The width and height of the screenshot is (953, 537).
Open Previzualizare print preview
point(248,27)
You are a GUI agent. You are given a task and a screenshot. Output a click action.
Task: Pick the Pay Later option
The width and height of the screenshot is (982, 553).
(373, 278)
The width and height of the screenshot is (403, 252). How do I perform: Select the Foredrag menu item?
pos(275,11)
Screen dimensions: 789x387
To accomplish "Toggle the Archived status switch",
****************
Rewrite every line of the listing above, swapping each "screenshot" for "screen image" and leaving all else unchanged.

* **Task response**:
The width and height of the screen image is (953, 537).
Open Previzualizare print preview
point(248,27)
You are a GUI agent. You are given a task and a screen image. Output a click action.
Task: Pick the Pay Later option
The width and height of the screen image is (982, 553).
(373, 278)
The width and height of the screen image is (403, 252). How do I perform: Select the Foredrag menu item?
pos(275,11)
Screen dimensions: 789x387
To accomplish "Toggle the Archived status switch",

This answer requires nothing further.